AI crawler
Overview
An AI crawler is an automated client operated by an AI provider that fetches web content for one of several distinct purposes: training data collection, building a search index, or real-time ("live") retrieval to answer a user's query. Different crawlers from the same vendor often serve different purposes and are identified by different user-agent strings, and there is no unified cross-vendor governance standard.
Distinguishing the purpose of a crawler matters because a site owner may wish to permit live retrieval (which can drive citations) while restricting training-data collection, or vice versa.
Common crawlers and purposes
| User-agent (examples) | Operator | Typical purpose |
|---|---|---|
| GPTBot | OpenAI | Training data collection |
| OAI-SearchBot | OpenAI | Search indexing for ChatGPT search |
| ChatGPT-User | OpenAI | Live retrieval for a user request |
| ClaudeBot | Anthropic | Training / crawling |
| PerplexityBot | Perplexity | Indexing for answers |
| Google-Extended | Controls use for Gemini/Vertex training |
User-agent names and purposes change; operators publish their own documentation, and the table is illustrative rather than exhaustive.
How access is governed
Access is expressed through robots.txt directives keyed to each user-agent, and increasingly through purpose-specific tokens (for example Google-Extended for training opt-out). These mechanisms are advisory and depend on the crawler honoring them; they are separate from the content-guidance role of llms.txt.

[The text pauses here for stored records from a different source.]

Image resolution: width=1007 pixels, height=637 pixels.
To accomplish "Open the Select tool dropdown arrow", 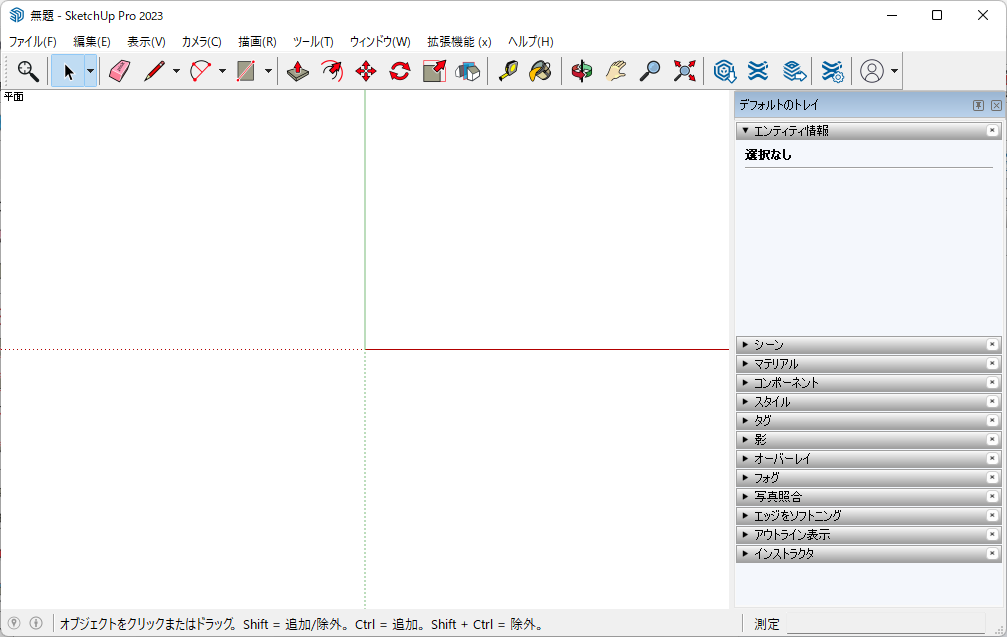I will [90, 71].
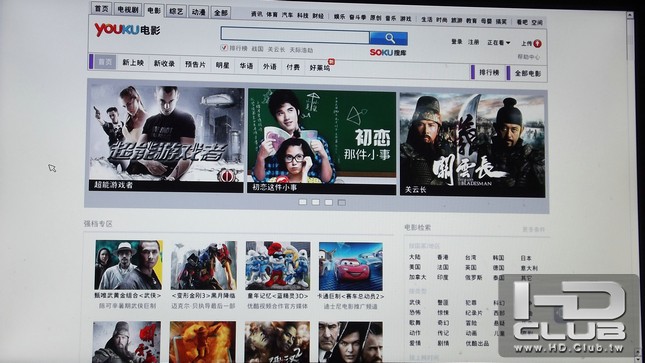Select the first carousel indicator dot

(303, 202)
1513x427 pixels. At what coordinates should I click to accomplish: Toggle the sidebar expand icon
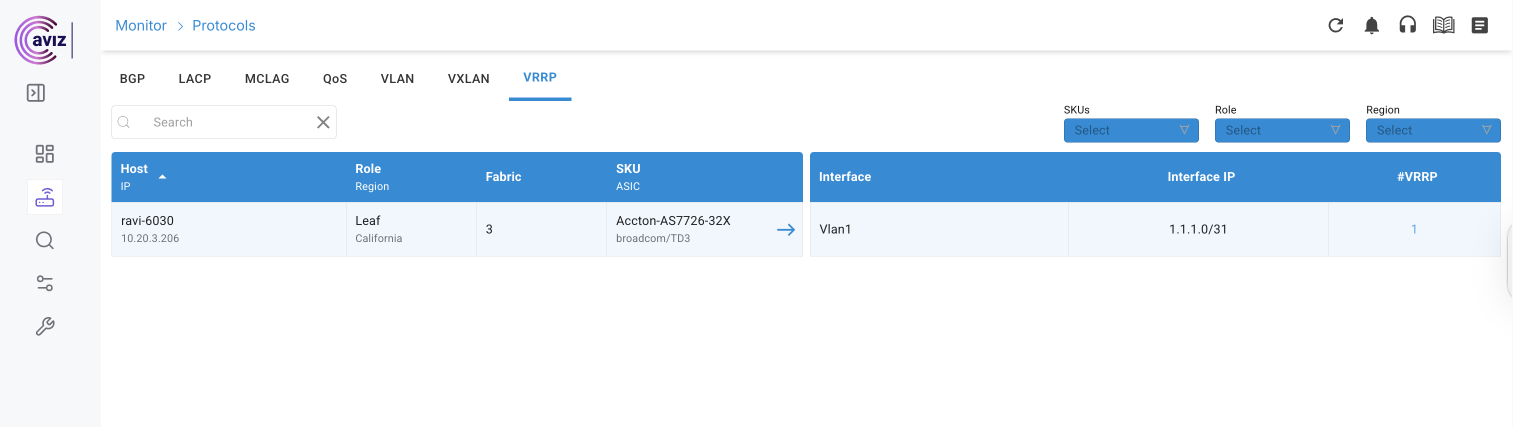pyautogui.click(x=36, y=93)
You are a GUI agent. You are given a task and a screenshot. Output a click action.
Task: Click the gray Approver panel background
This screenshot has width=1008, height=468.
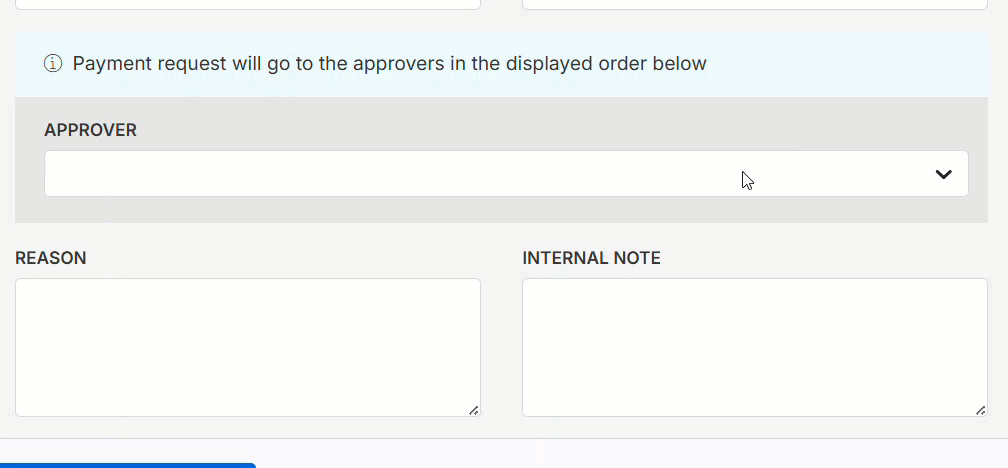point(501,210)
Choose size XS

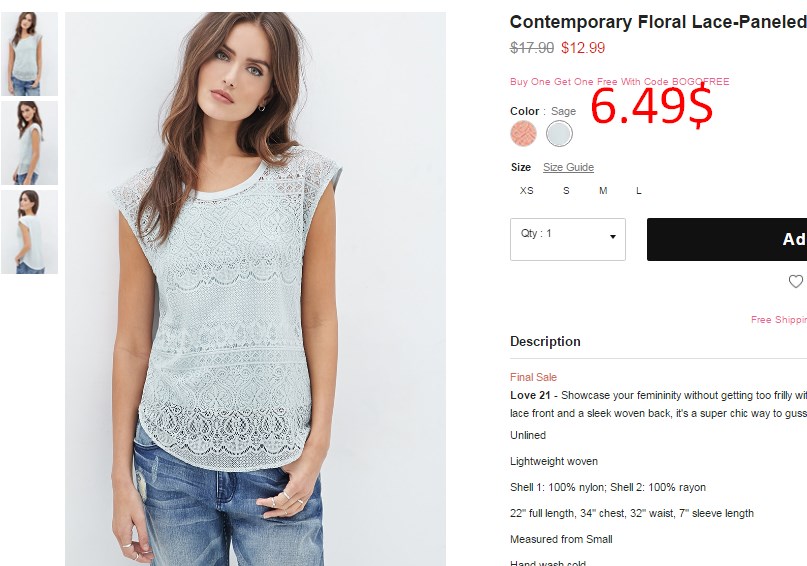click(x=527, y=191)
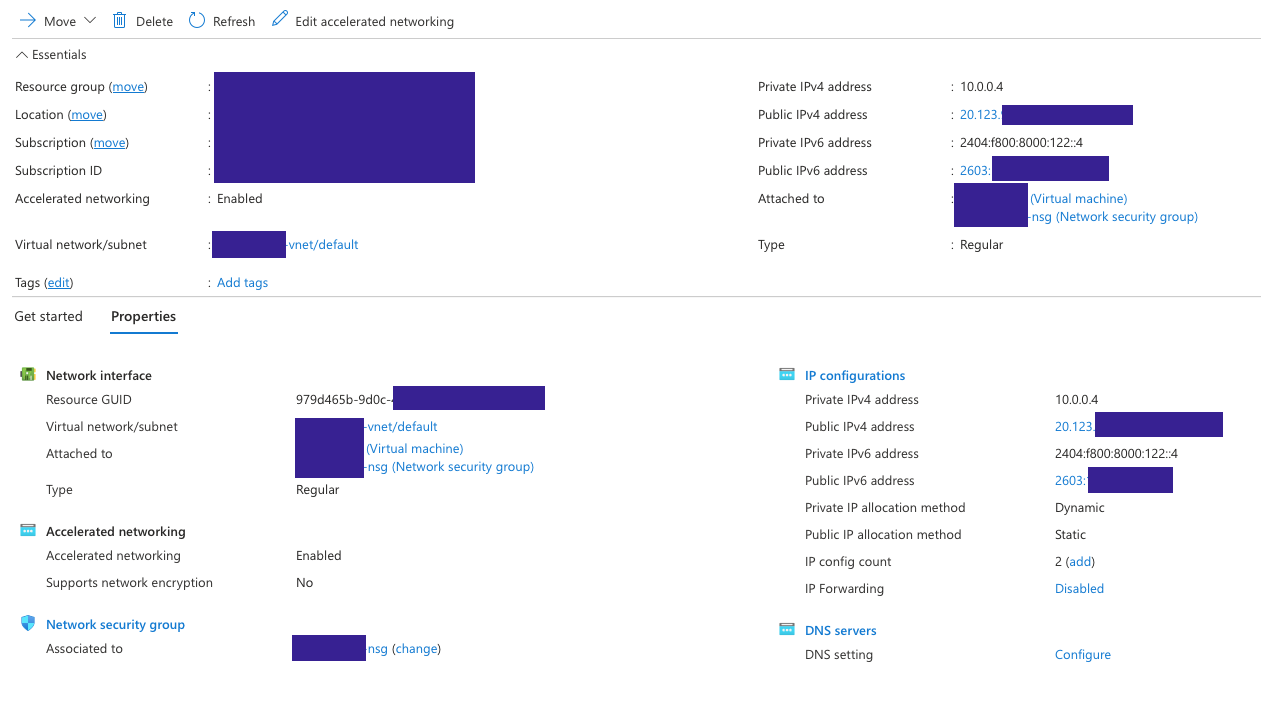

- An AI crawler is not a single type of bot: training crawlers, search-index crawlers, and live-retrieval fetchers behave and are governed differently.
- Allowing live-retrieval crawlers is not the same as allowing training crawlers; robots.txt can permit one and block the other.
Examples
- Blocking
GPTBotbut allowingChatGPT-Userblocks training collection while permitting live retrieval for user queries. - This site's robots.txt explicitly allows major AI crawlers on content paths.